Saturday, November 12, 2016

Fresh Out

'''Twas a rough night."--Macbeth


    On my third morning in post-11/9 America, I noticed many more birds in my backyard than usual. They were drawn to the bird feeder, of course, but more than that, they came for the water in the bird bath.  I understand that it hasn't rained in Alabama in over 21 days. This dry November morning was pale with diffuse light from an unpromising overcast sky. Despite the presence of wrens, chickadees, mockingbirds, bluebirds, and one woodpecker, the quiet settled on the tinderbox of our few acres, hushing even the wind. 

     Like most of the 51%  who supported Hillary Clinton, I had walked gracelessly through day one, still listening to NPR and watching Huff Post the way I had watched polls since July. We were waiting, I guess, to discover that we'd been punked.  Or that Florida had once again confused its
voters as to how to deal with a ballot.  Or that it was all a horrible dream. By day two, we were seeking explanations.  Pollsters were wrong?  All of them?  Why?  Democrats did not turn out in cities?  We should have known that! The rust belt bought the Bring Jobs Back line more than they'd let on?  And finally . . . Democrats have created an "us versus them" climate by claiming to be the educated, rational party, not listening to the outrage of people who work every day.  

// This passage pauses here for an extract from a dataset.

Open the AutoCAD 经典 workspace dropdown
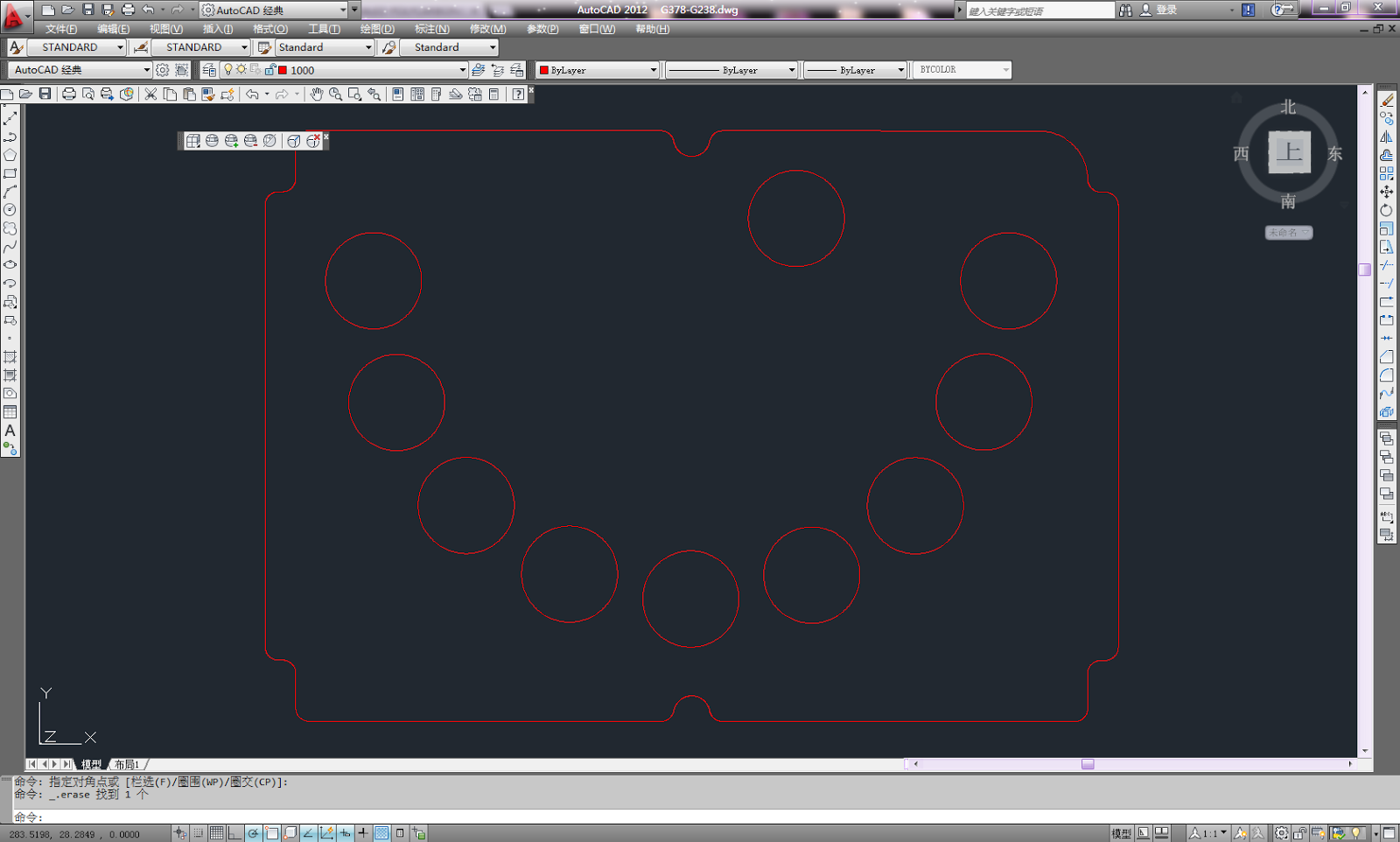coord(80,70)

     I was sorting out the various angles of why and how as I entered the building where I work, and it must have shown. "It's Thursday," said our doorman. "You're almost done."  Normally I would have nodded agreement and said Yep!  Bring on the weekend.  Today I stopped. I looked at him and said, "We have some dark days ahead."

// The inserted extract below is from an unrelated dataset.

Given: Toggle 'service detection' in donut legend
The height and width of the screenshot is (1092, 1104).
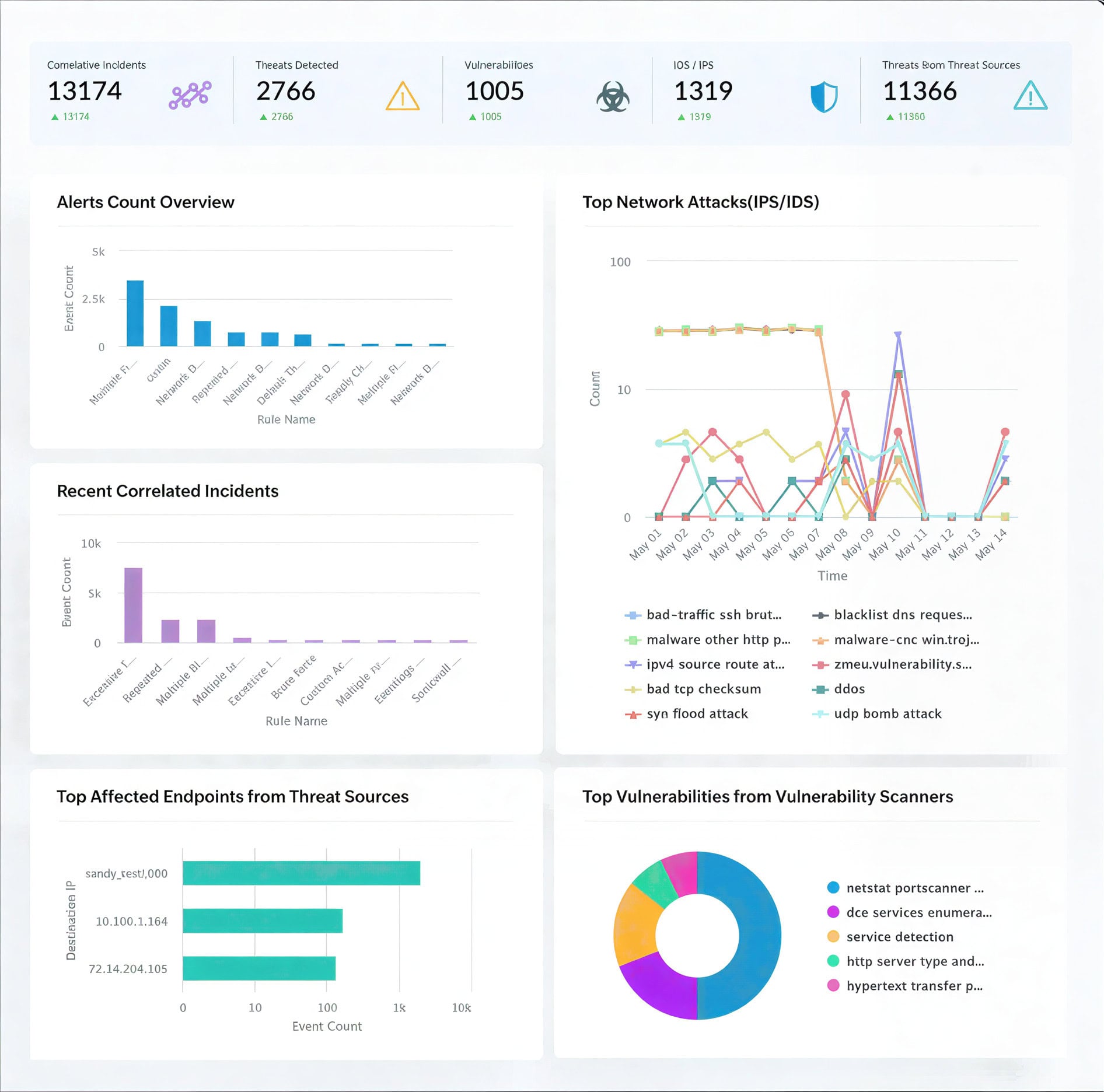Looking at the screenshot, I should click(899, 937).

     His tone when he replied was as even as the overcast sky this morning--still and without a trace of portent.  "Yes, we do.  This is why we pray.  This is why."  I later apologized to him, thinking I must have seemed terribly negative. But he said NO. He didn't think that.  "This is what the Black
community hoped would not happen. But we felt this. Everything is on the table," he said.  "And
when everything is on the table, everyone can lose something."
    This was the first conversation I had had with anyone and the first time I had nearly choked on the taste of despair.  Since then, my friend in West Virginia texted me a clip from Stephen Colbert's
election night show and said she didn't want to talk. Another friend closer to home called to say she had been unbearably sad all day long. My friend on the West Coast thanked God she didn't live in Ohio.  Here at home, my husband and I muttered about the merits of taking social security before full retirement age and what might be the future of Medicare. We did not talk about our granddaughter, who might not have funds for what will become obscenely expensive college.  We did not mention how she might swelter through 95-degree October days and Aprils without showers.  We did not wonder aloud if she would be paid the best wage available for whatever job she chooses. We did not discuss her public school education or the fact that she requires Medicaid. 
    Some groups in cities have already marched in the streets in protest that Donald Trump is not their president. The minority of voters who elected Trump are indignant, forgetting that their stance regarding Barack Obama was much the same. Other people have begun petitioning for electors to flip their votes in December, a helpless bleat from those wishing for a do-over.  Still others have again raised the question of whether Electoral College should exist at all. There is blaming; there is anger.  

     There is fear.

      The Governor of Alabama told us a couple of weeks ago that our education system in this state "sucks."  He offered no solution other than that he would do something about it. This seems to be the modality of those who have seized power.  We see clearly what has gone wrong, they tell us.  We will
fix this.  In the meantime, the Governor warned us, we should not try to burn anything. 

     Hillary Clinton is blameless, the most intelligent, qualified, maligned, and exonerated candidate I have ever seen. Her determination to lead was misinterpreted here in Alabama as power hunger.  Donald Trump's self-aggrandizement was taken as leadership quality. What rabbit hole have we fallen down?  No matter.  I have figured something out.  The blame lies not with Hillary Clinton, who gave her all; not with Donald Trump, who stepped in to fill a vacuum; not with the populace that voted against its own best interest because that is what they've always done; and not with Democrats whose vision was inclusive, but not inclusive enough. The blame lies with me.  I did not listen. I did not work hard.  I did not speak up often enough. That is about to change.